Tom Hayes, TTI Chicago

Online Decision-Making is a setting in which an agent must make a sequence of decisions while lacking important knowledge affecting their outcomes. After making each decision, the agent receives feedback about how well it turned out. Our goal is to design algorithms which allows such an agent to adapt to the environment over time, and hopefully converge quickly to the best performance possible. One example is the classical “k-armed bandit” problem, by now fairly well understood, in which the agent must, at each time step, choose one of k options, each of which results in an unknown payout.

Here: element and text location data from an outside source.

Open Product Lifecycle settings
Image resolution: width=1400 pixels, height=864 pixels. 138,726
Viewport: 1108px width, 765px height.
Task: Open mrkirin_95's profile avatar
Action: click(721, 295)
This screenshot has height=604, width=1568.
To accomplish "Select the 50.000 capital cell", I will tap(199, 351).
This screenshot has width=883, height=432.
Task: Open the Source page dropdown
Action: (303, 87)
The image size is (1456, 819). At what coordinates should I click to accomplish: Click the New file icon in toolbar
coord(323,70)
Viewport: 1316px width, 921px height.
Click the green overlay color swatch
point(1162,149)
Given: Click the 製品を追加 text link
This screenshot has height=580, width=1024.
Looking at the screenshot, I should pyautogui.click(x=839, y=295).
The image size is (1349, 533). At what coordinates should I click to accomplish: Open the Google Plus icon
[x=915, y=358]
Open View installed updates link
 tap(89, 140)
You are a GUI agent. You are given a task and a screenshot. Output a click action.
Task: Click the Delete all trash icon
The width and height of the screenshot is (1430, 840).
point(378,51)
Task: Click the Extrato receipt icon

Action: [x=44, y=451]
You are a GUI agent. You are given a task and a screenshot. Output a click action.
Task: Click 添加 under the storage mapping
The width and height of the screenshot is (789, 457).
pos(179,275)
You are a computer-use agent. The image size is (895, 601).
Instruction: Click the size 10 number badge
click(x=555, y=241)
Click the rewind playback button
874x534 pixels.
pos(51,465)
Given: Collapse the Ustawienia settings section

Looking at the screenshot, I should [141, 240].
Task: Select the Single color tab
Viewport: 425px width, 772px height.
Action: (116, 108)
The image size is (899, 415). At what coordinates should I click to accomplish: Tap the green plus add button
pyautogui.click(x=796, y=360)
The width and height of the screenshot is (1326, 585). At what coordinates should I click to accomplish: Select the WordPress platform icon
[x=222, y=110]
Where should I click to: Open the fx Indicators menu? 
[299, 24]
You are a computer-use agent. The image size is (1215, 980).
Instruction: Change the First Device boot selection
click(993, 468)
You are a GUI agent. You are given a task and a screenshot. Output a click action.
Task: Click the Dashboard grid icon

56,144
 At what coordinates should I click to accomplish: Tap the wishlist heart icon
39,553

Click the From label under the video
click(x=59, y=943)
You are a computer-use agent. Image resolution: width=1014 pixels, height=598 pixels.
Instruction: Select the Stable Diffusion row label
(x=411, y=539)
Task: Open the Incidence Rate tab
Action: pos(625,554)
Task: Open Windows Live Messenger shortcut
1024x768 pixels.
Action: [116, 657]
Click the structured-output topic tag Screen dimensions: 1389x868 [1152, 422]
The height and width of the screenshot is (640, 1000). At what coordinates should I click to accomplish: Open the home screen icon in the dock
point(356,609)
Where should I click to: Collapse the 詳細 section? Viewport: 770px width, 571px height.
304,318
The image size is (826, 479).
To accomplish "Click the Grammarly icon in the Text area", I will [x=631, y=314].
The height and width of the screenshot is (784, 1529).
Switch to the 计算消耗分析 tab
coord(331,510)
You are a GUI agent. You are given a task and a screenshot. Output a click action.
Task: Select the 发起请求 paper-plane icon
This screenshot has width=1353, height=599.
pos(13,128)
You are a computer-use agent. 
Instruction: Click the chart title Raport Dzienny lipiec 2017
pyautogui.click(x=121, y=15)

In this case, a very simple and efficient algorithm is known, based on “multiplicative updates.” One application domain is machine learning, and in fact, the aforementioned algorithm is a key component in the celebrated Adaboost algorithm. Collaborative Filtering is a setting in which many agents try to share information about common interests, for the purpose of later decision-making. As opinions and tastes may vary wildly among these agents, this can be quite difficult. The difficulty is compounded by having only partial and noisy data, and by the likely presence of many adversarial agents, acting on behalf of other interested parties. Recommendation systems, such as those of Netflix and Amazon, or Google’s Pagerank, are examples. Another example is drivers using citizen’s band (CB) radio to warn each other about road conditions, traffic, speed traps, etc. I will describe some of my recent attempts to apply techniques from Online Decision-Making to develop better algorithms for Collaborative Filtering. This area seems ripe for new techniques.

Speaker Biography

Thomas Hayes received his Ph.D. in Computer Science in 2003 at the University of Chicago. He is currently a Research Assistant Professor at the Toyota Technological Institute in Chicago. His interests span discrete mathematics, algorithms, statistical physics, machine learning and probability theory. His most recent focus has been on online optimization, Markov chain Monte Carlo algorithms, and statistical group theory.